Off the top of my head, I can think of three ways to associate a set of values with a set of keys such that each key may be associated with multiple values. The end result of each of these three methods is effectively the same. Strangely, they exhibit surprisingly variable performance characteristics.

What are we talking about?

Say you have a table of tires. This table stores the name of the tire and the name of the tire's manufacturer. You want to be able to see all of the tires for a given manufacturer. Let's also say that, for whatever reason, you want to be able to perform this task repeatedly. Maybe you already have a list of manufacturers somewhere and you want to hydrate the manufacturer.Tires property of each of them.

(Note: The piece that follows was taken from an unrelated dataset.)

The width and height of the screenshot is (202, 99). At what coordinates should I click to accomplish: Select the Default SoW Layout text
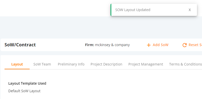pyautogui.click(x=24, y=91)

One way you might do that is by simply dumping the tires table into memory and creating a lookup table of some kind. That is what we're talking about: the various methods by which one could, conceivably, create exactly that lookup.

For the purposes of this article, we are talking about the following:

  • GroupBy
  • ToDictionary
  • ToLookup

These are all LINQ extensions, and they all produce something we can use for this purpose, but they don't really produce the same thing.

Also for the purposes of this article, we're going to refine the problem: we have a table of tires and we wish to calculate the total inventory on hand of a given manufacturer's tires.

Before you scroll down too far, place your bet: which of these three operations will be fastest in my simple test?

GroupBy

We could call GroupBy the most naive option. Here's what it looks like:

var groups = pairings.GroupBy(pairing => pairing.ManufacturerId);
return groups
    .Single(group => group.Key == 7)
    .Sum(pairing => pairing.Inventory);

As you can see, we group by the ManufacturerId and return the sum of the Inventory. This will throw an exception of the requested id (7 in this case) is not found, but that has more to do with using Single instead of SingleOrDefault than anything else.

ToDictionary

This version is somewhat more complicated:

var lookup = pairings.Aggregate(new Dictionary<int, List<int>>(), (map, pairing) =>
{
    if (map.TryGetValue(pairing.ManufacturerId, out var x))
    {
        x.Add(pairing.Inventory);
    }
    else
    {
        map.Add(pairing.ManufacturerId, new List<int> { pairing.Inventory });
    }
    return map;
});

return lookup.TryGetValue(7, out var result) ? result.Sum() : 0;

In addition to requiring a good deal more code, this version does not explode in your face if you request a key that isn't present. I wouldn't say I went out of my way to achieve that; it's just that the error checking was kind of a natural fit here.

ToLookup

This version may be the simplest:

var lookup = pairings.ToLookup(
    pairing => pairing.Left,
    pairing => pairing.Right
);
return lookup[7].Sum();

Interestingly, even though we use the [7] index operator to get our result here, this does not explode if the requested index isn't found. Instead, we get an empty enumeration and get back the appropriate-ish sum of 0. This seems weird, given that index operations are kind of known for being exothermic.

Performance ruminations

First off, this test is pretty simple. It involves getting back only one key out of a comparatively small number of keys, which probably exaggerates the performance of GroupBy if nothing else, so keep that in mind. Moving on, here are our results.

"Short" table

byDictionary:   00:00:00.0016506 :: 72
byLookup:       00:00:00.0057605 :: 72
byGroupBy:      00:00:00.0018367 :: 72

"Long" table

byDictionary:   00:00:00.0059935 :: 4567
byLookup:       00:00:00.0082432 :: 4567
byGroupBy:      00:00:00.0060029 :: 4567

I ran two tests. In the first, we had 1000 different "tires" from 100 possible "manufacturers." In the second, we have 100,000 different tires from the same 100 manufacturers. The data in the first set is a subset of the data in the second set, since it was generated using just new Random(13).

First place goes to ToDictionary, and GroupBy comes in a close second. Bringing up the rear we have ToLookup, presumably because ToLookup incurs far greater overhead; its runtime increases the least from the short list to the long list.

I found these results surprising. I expected ToLookup to be implemented as, effectively, some kind of sugar on top of my own code for ToDictionary. That appears not to be the case.